Third, we have the version which appeared on February 12, 1861, in the Illinois State Journal, a Springfield newspaper:
No one who has never been placed in a like position, can understand my feelings at this hour, nor the oppressive sadness I feel at this parting. For more than a quarter of a century I have lived among you, and during all that time I have received nothing but kindness at your hands. Here I have lived from my youth until now I am an old man. Here the most sacred ties of earth were assumed; here all my children were born; and here one of them lies buried. To you, dear friends, I owe all that I have, all that I am. All the strange, chequered past seems to crowd now upon my mind. To-day I leave you; I go to assume a task more difficult than that which devolved upon General Washington. Unless the great God who assisted him, shall be with and aid me, I shall not fail, I shall succeed. Let us all pray that the God of our fathers may not forsake us now. To him I commend you all — permit me to ask that with equal security and faith, you all will invoke His wisdom and guidance for me. With these few words I must leave you — for how long I know not. Friends, one and all, I must now bid you an affectionate farewell.
Well, which of the three is the more accurate rendition? No one can know for certain, so here is where interpretation, something that every historian has to do, enters the fray. My interpretation is shaped by the fact that I, like Lincoln, am an attorney, and like Lincoln I try cases before judges and juries. No attorney worth his retainer will read an address to a judge or a jury, except for citing a passage from a statute, a case or some document relevant to the case. The rest of the speech has to be given by the attorney to the judge or the jury with his eyes on his listener(s), in order for the speech to have maximum impact. Most attorneys will make notes beforehand and practice the speech, but the speech itself will be given without resort to the notes, and usually filled with off the cuff modifications to suit the need of the moment as the speech is given.

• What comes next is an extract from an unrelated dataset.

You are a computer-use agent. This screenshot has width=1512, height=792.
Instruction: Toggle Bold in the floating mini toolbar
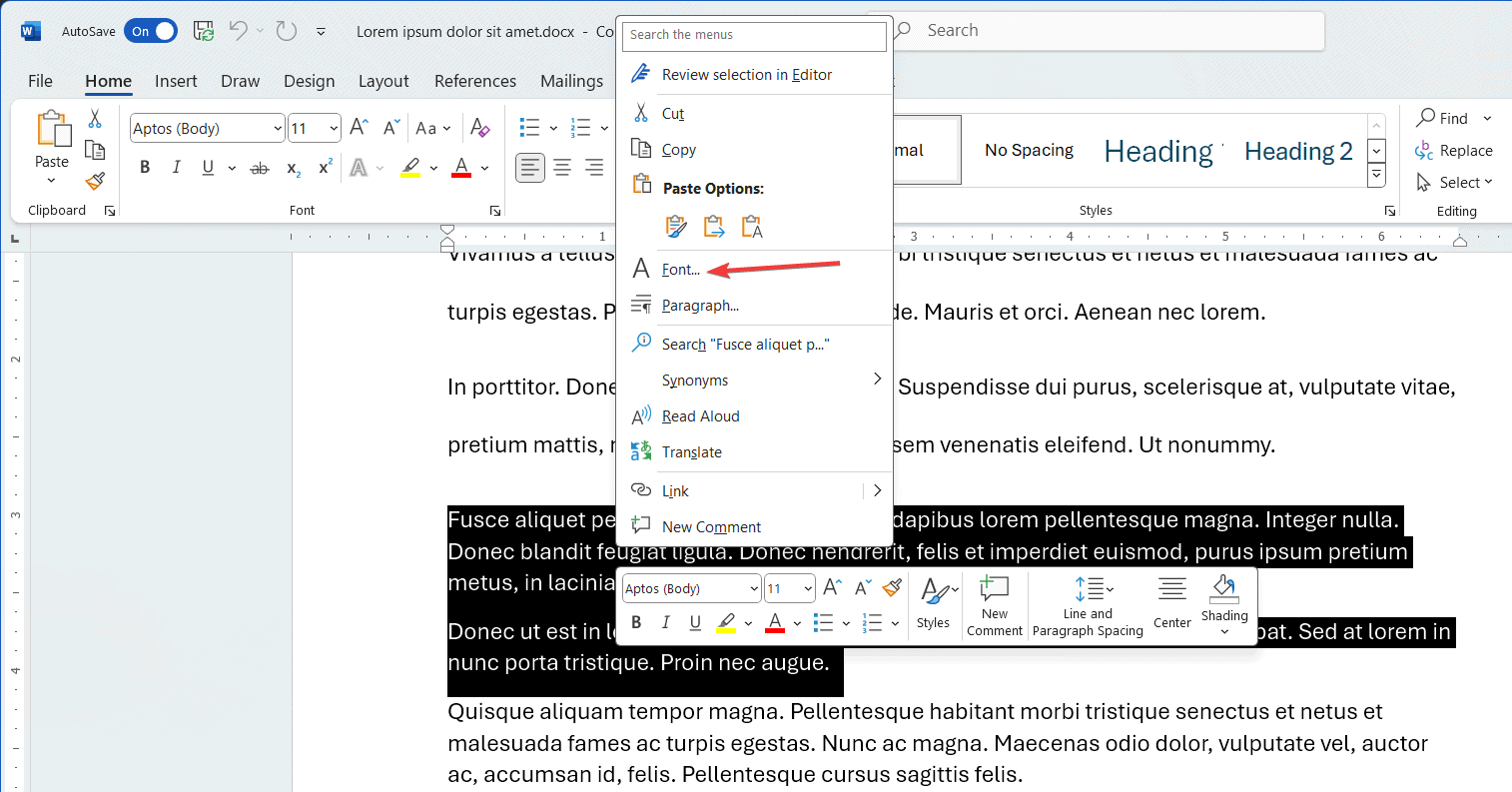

My best guess based on this is that number three is probably the most accurate version. Lincoln went in with an idea of what he was going to say, and that version is the one he wrote down, but the version he actually delivered was number three, which is filled with little asides and tangents, typical for an attorney when he delivers a speech without looking at notes. A secondary reason for this conclusion is that the Illinois State Journal, founded in 1831 as the Sangamon Journal, had been reporting on Lincoln throughout his political career, its reporters accustomed to Lincoln’s phrasing in giving a speech, and would have given close attention to this story, the biggest to hit Springfield, Illinois, well, ever. That is my judgment, someone else might see it differently, and that is one of the many, many factors that makes History endlessly fascinating for me.